## [What this task involves]
Report each line from the data below that holds the word "fourth".

[Collected data]
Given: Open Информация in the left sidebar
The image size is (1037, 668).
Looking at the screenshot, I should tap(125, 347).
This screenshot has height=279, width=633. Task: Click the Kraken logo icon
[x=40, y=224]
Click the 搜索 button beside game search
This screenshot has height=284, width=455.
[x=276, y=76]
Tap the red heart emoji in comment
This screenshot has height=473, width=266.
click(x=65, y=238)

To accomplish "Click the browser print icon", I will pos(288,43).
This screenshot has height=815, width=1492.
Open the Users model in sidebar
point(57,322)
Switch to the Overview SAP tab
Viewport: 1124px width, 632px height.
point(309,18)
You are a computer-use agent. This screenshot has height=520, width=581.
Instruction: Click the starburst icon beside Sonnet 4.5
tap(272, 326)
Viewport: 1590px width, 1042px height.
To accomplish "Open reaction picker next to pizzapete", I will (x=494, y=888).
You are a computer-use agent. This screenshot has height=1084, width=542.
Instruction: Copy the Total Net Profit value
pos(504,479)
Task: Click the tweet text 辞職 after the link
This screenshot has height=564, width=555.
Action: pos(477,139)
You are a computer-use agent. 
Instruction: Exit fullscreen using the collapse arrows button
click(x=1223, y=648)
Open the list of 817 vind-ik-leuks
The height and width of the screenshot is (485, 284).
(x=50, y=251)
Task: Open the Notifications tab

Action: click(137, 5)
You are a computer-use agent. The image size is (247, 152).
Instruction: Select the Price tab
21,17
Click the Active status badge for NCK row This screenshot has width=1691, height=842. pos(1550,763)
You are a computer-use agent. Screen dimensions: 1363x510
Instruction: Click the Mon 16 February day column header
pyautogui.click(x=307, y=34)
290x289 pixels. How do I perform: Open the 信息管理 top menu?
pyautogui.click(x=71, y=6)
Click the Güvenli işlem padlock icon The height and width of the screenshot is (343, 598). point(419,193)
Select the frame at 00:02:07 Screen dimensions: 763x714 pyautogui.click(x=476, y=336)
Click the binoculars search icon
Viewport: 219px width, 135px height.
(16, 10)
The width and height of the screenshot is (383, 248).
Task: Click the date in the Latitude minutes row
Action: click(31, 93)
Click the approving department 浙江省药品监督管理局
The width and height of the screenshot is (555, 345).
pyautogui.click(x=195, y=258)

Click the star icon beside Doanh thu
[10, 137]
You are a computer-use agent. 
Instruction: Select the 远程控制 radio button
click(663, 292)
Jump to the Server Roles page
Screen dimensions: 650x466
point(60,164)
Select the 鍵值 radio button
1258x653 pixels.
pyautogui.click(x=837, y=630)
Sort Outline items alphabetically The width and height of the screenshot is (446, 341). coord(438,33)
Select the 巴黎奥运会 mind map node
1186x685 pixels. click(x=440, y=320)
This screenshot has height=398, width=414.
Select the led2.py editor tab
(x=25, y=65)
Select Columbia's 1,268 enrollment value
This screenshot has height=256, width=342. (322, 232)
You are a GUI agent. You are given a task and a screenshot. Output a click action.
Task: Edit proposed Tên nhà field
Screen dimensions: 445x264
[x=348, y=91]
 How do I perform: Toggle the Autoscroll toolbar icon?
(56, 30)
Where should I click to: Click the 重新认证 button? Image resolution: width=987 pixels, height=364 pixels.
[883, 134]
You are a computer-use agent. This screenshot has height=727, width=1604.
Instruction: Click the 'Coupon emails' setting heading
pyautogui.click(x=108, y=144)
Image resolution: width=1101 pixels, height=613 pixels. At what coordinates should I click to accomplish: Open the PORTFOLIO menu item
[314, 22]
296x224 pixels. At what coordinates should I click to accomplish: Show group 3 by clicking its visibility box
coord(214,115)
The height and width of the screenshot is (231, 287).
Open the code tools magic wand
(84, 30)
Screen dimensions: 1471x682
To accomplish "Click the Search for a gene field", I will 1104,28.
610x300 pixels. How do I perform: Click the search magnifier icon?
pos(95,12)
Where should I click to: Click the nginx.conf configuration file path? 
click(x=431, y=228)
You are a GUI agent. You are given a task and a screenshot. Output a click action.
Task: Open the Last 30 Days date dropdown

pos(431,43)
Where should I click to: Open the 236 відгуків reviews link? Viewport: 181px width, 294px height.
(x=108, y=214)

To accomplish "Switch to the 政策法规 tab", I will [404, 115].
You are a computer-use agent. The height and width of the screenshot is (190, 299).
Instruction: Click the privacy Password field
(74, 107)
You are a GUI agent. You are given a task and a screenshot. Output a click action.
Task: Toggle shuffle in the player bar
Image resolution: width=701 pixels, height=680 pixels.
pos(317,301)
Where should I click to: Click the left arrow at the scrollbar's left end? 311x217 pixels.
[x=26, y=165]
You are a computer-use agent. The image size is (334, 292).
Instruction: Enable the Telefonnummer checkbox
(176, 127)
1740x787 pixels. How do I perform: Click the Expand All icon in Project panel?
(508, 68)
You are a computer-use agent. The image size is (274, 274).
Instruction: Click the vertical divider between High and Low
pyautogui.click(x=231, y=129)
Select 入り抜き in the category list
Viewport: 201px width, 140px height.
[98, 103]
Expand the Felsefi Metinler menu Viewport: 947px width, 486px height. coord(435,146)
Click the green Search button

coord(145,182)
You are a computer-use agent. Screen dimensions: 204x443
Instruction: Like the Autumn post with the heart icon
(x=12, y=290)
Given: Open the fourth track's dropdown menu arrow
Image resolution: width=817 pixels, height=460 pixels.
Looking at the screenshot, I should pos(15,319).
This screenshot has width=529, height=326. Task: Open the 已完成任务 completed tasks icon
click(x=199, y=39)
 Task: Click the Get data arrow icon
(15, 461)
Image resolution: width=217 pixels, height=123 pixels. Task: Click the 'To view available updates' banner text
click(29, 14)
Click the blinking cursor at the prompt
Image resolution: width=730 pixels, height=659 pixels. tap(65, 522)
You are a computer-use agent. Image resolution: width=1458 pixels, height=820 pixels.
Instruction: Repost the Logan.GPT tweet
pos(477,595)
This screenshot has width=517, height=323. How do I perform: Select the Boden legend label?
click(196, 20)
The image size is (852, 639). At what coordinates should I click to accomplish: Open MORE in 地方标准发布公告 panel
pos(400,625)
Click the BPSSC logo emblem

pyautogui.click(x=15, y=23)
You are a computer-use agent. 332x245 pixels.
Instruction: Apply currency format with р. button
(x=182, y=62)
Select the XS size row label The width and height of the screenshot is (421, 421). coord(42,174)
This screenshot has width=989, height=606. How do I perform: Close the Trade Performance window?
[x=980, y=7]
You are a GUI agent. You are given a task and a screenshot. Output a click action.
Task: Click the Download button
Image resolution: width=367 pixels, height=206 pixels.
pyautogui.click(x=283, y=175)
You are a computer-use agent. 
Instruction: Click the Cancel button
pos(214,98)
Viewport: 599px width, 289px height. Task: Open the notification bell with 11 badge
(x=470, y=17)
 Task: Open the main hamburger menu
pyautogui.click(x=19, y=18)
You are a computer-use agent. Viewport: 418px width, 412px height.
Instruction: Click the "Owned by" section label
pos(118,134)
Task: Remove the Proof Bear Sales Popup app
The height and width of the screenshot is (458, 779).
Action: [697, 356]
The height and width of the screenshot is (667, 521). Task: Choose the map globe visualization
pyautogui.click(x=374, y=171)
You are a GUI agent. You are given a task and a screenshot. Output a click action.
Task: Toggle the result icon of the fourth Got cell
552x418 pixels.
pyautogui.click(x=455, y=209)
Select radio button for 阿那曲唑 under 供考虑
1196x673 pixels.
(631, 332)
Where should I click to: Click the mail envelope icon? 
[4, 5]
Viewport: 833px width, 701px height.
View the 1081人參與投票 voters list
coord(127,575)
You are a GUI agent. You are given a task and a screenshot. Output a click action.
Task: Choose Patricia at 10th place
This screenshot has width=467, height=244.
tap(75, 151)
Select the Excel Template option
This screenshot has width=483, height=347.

## [Answer to this task]
Given: Open the fourth track's dropdown menu arrow
Task: Toggle the result icon of the fourth Got cell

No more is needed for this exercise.